The Phase II CEQ rule replaces many of the implementing changes finalized by the Trump administration in 2020. That regulation marked the first time in decades that the White House had updated guidance for how to comply with the bedrock law, which requires agencies to analyze the environmental impact of major federal actions.

The states said the Biden rule seeks to transform NEPA from a procedural standard into a “substantive set of requirements” that are meant to achieve vague policy goals. The state attorneys general pointed to the elevation of environmental justice and climate change considerations, as well as the fast-tracking of “favored projects” as some examples that raised concerns.

The lawsuit also singles out CEQ’s guidance to give added weight to “Indigenous knowledge” as another form of expertise for agencies to consider. CEQ did not give a reason for why it was placing Indigenous knowledge on equal footing with modeling or scientific expertise, they wrote.

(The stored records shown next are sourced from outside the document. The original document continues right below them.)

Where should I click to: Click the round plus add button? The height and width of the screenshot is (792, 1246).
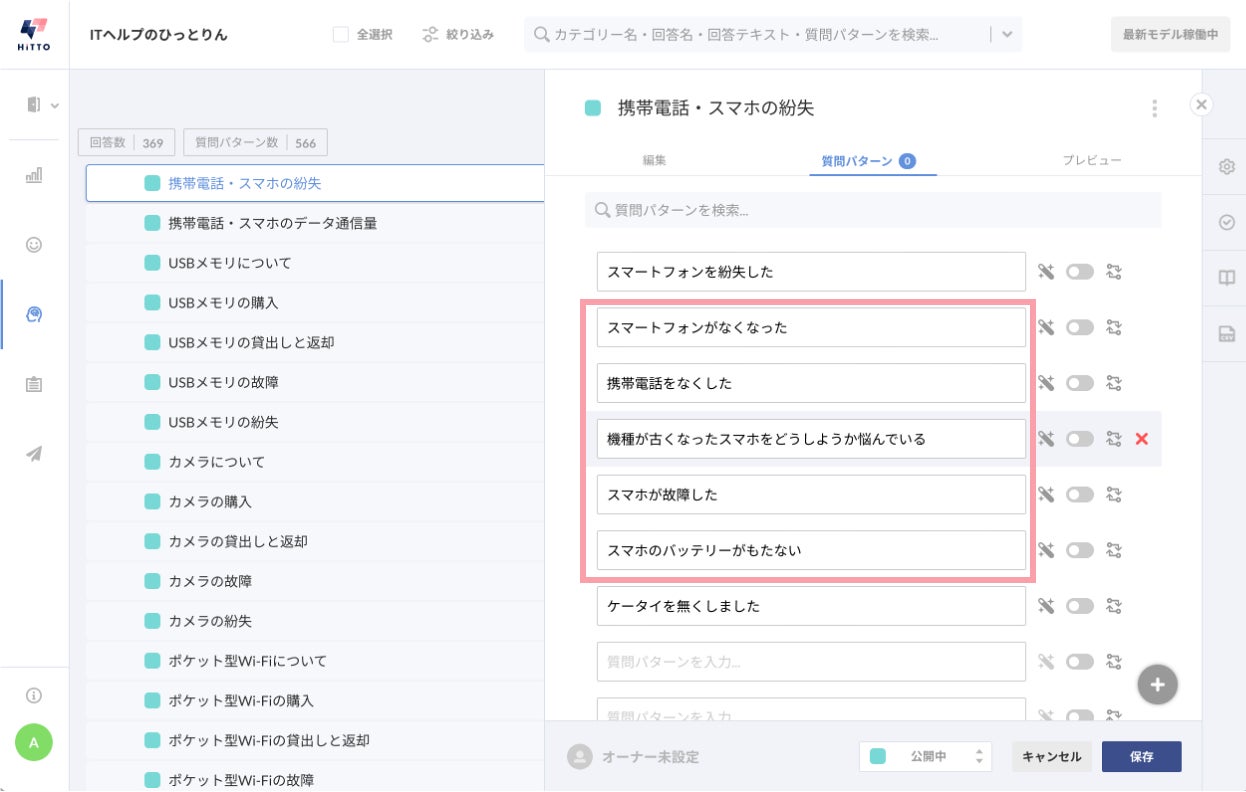click(1157, 685)
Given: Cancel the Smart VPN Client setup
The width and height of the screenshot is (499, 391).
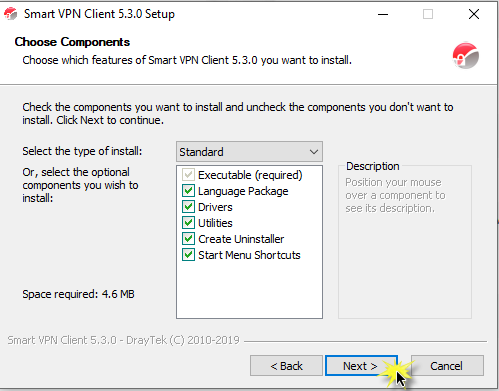Looking at the screenshot, I should click(x=447, y=366).
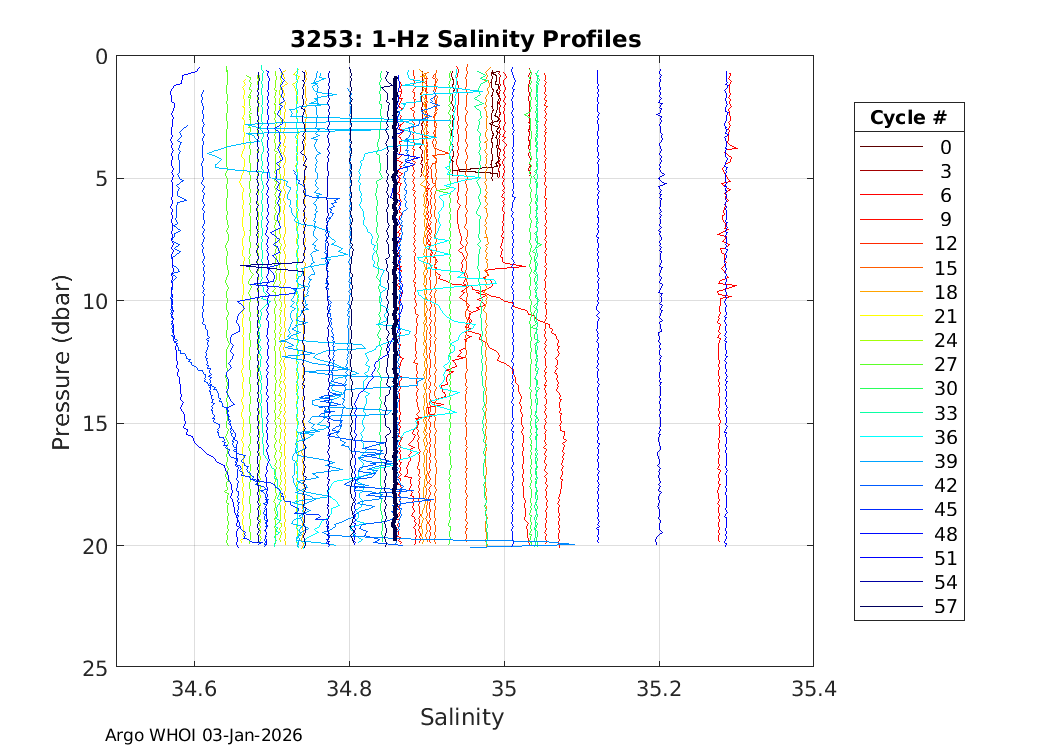
Task: Click the 'Cycle #' legend header
Action: (908, 117)
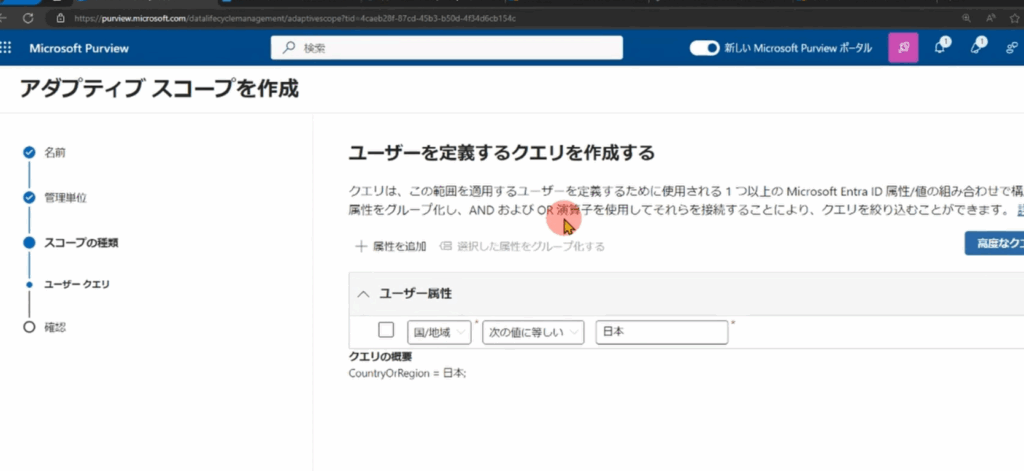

Bird cited a handful of projects that could be affected by the new rule, including the replacement of an aging viaduct, the reconstruction of a highway and the replacement of a bridge over the Mississippi River.

“Iowans are paying the price for Biden’s radical green scheme, again,” said Bird in a press release announcing the lawsuit. “His latest mandate punishes developers for using traditional energy sources and raises bills for families at a time when they could really use the money.

“Whether Iowans can build a bridge or a home should be based on environmental science, not politics or social justice,” she added.

Other states involved in the lawsuit are Alaska, Arkansas, Florida, Georgia, Idaho, Kansas, Kentucky, Louisiana, Missouri, Montana, Nebraska, South Carolina, South Dakota, Tennessee, Texas, Utah, West Virginia and Wyoming.